Thank you for those, the Logic through Python one looks interesting at first glance. I've discovered a peculiarity about my own learning style with maths. If I can implement a concept in code, I can remember and understand it better!

wakawaka28 · on Dec 22, 2024

What gatekeeping? Anyone is free to do math to the extent of their abilities. Math is known for accepting contributions from other fields. You don't need special credentials in math to publish a book or paper about math. It helps but it is not essential. Some academic positions are very difficult to get without a proper degree in the subject but that applies to every field, and for good reason.

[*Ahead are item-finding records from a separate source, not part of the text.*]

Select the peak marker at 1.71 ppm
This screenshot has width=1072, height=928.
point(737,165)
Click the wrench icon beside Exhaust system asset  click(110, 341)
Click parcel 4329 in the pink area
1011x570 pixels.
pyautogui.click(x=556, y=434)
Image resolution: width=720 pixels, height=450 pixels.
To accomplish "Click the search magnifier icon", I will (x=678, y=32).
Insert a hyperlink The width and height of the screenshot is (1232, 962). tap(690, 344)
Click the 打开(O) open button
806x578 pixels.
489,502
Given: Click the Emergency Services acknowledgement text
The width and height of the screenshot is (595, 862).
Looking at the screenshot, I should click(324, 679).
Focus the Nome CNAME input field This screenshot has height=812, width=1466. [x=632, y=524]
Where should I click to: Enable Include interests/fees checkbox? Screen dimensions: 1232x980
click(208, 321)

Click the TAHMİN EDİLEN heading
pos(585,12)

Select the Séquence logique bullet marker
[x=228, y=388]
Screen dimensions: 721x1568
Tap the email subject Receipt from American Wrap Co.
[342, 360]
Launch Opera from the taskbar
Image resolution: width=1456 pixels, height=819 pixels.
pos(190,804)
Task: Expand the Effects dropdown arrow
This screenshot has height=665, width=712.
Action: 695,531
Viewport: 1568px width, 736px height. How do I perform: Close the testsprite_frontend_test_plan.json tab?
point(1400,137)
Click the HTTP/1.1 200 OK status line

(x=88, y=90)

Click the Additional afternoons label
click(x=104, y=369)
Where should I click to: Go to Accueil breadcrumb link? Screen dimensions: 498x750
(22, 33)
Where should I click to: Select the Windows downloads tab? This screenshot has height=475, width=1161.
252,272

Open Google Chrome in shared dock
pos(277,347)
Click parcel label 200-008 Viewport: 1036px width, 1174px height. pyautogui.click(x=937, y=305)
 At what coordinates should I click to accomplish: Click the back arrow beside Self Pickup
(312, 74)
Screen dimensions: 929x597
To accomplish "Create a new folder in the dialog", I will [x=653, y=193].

zxvkhkxvdvbdxz · on Dec 23, 2024

Not OP, but I read it like they meant gatekeeping == lack of skill, because OP seems to think that everybody knows programming now thanks to AI.

I hope I am misreading this.

zxvkhkxvdvbdxz · on Dec 23, 2024

> one day, everyone can do maths, just like with programming.

Everyone can absolutely not do programming with an AI.

What is true tho is that everyone who cannot write program code, also cannot evaluate if the code the AI produces is correct.

And we who do write alot of code are not all that impressed.

random3 · on Dec 22, 2024

Programming should remove all gatekeeping one day so everyone can do programming

Nevermark · on Dec 22, 2024

And gatekeeping, so many of us want to gatekeep but there too, other gatekeepers stand in our way

amelius · on Dec 22, 2024

Just build a gate around their gate.

olddustytrail · on Dec 22, 2024

Yes, like the Fields Medal. Everyone should get a Fields Medal, that way we're all winners.

Or the Riemann Hypothesis! Why not call it the American Hypothesis? That way everyone could think it.